CS347-15 Fault Tolerant Systems
The module concentrates on the principles and technologies that can be applied in the design, development and measurement of fault tolerance under varied assumptions. You will have the opportunity to analyse, design and write software based on state-of-the-art approaches in dependable systems.
The aim of the module is to provide you with a knowledge of advanced issues and concepts in the design, implementation and evaluation of fault-tolerant systems.
This is an indicative module outline only to give an indication of the sort of topics that may be covered. Actual sessions held may differ.
General: Fault, error, failure, fault transformation process. Implications of coverage on dependability, specifications, methods to achieve dependability.

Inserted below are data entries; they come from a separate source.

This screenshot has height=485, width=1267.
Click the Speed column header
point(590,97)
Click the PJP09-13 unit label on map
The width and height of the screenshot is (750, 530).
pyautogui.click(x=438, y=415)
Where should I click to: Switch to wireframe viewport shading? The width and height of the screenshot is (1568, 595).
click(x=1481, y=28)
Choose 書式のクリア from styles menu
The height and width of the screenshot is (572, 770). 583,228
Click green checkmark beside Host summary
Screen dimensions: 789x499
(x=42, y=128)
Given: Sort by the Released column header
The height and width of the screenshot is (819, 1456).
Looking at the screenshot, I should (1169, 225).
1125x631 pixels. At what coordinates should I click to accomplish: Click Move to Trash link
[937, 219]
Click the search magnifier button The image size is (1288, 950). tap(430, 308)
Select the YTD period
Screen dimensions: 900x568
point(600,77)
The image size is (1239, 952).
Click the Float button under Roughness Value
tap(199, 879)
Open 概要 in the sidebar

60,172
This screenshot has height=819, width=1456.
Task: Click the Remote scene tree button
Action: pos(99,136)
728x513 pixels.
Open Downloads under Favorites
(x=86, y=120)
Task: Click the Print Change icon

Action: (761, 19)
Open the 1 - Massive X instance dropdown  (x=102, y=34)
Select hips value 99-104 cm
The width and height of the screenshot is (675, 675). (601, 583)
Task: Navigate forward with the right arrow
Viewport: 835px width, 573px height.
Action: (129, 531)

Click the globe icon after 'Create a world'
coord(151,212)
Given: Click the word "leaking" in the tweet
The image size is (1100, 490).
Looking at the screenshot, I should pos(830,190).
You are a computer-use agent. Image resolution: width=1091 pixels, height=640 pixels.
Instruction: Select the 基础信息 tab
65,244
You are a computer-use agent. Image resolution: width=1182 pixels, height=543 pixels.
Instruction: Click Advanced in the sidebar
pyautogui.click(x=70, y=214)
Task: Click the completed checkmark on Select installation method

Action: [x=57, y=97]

Middleware: Protocols for synchronous distributed systems (leader election, consensus, clock synchronisation, Byzantine agreement and FDIR).
Protocols and abstractions for asynchronous distributed systems, including logical and vector clocks, broadcast (best-effort, unordered reliable, ordered reliable), failure detectors, global predicate detection in fault-free and faulty systems.
By the end of the module, students should be able to:
- General: Understand dependability attributes, threats and means. Understand the differences between fault, error and failure. Discuss the process by which a fault eventually causes a system failure. Understand the link between fault model and the corresponding dependability mechanisms. Introduction of terms such as fail-safe, fail-operational, fail-stop, etc. Concepts such as fault tree, FMECA, FMEA, etc.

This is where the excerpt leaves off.